Both the 2018 report and 2020 consultation paper highlight a number of issues with the present criminal law both in terms of the lack of protection against a number of harms, such as 'piling on' – where thousands of unconnected people around the world can abuse a person – and conversely the over criminalisation of some behaviours due to the way offences are presently defined in the Malicious Communications Act 1988 and the Communications Act 2003.
There are real concerns that the definition of offences under the present law erodes rights to freedom of speech and expression, as enshrined by the Human Rights Act 1998. The Law Commission consultation seeks to promote a change which will lead to the reform and rationalisation of current communications offences and provide affected individuals with coherent and adequate protection from harm.

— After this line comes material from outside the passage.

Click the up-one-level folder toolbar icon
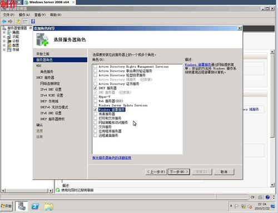This screenshot has width=278, height=213. pos(18,21)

To achieve this the Law Commission has considered that some of the terminology presently applied in UK criminal law, such as "obscene", "grossly offensive" and "indecent", to be too vague and at risk of criminalising lawful free speech on the assumption that an individual's behaviour is morally and legally reprehensible simply because it causes offence to another. The Law Commission argues that this is a notion that the law should be slow to adopt, citing the leading free speech case of Redmond–Bate v the DPP, in which Lord Justice Sedley held that "freedom to speak inoffensively is not worth having".
Instead the Law Commission's proposals envisage a shift away from vaguely defined terms to a harm-based approach on offences.
The Law Commission's resulting proposals are that:
- The "communications offences" under Section 1 of the Malicious Communications Act 1988 and Section 127 of the Communications Act 2003 are reformed to cover behaviour where a communication would be likely to cause harm;
- The new offence would cover the use of all communications including e-mails, social media, in addition to pile on harassment. This would cover even private networks such as Bluetooth or local intranets that are not presently covered by the 2003 Act;
- A move to a harm-based offence which requires proof of likely harm. In summary, the offence requires evidence that an actor has no reasonable excuse for their communication and intends or is aware of the likely risk of harm that their communication will cause to its recipients. Proof of likely harm will include emotional and psychological harm or at least serious emotional distress. Proof of likely harm is not required under existing offences;
- Adding an offence of cyberflashing – unsolicited sending of images of genitals. This would be regarded as a sexual offence under Section 66 of the Sexual Offences Act 2003 under the Law Commission's proposals;
- The threshold for false communications be raised to require evidence that the defendant knows that the post is false and is intending to cause non-trivial emotional, psychological or physical harm and they have no reasonable excuse.
Impact on higher education providers
It is likely to be well into 2021 before the Law Commission publishes a response to the feedback it has received to its proposals, and it may take several years from then for any recommendations it makes to the government to reform the law to be acted on and become enshrined in law. However, it is worth higher education providers reflecting on how these changes may impact on their approach to managing the risk of online harassment against their students.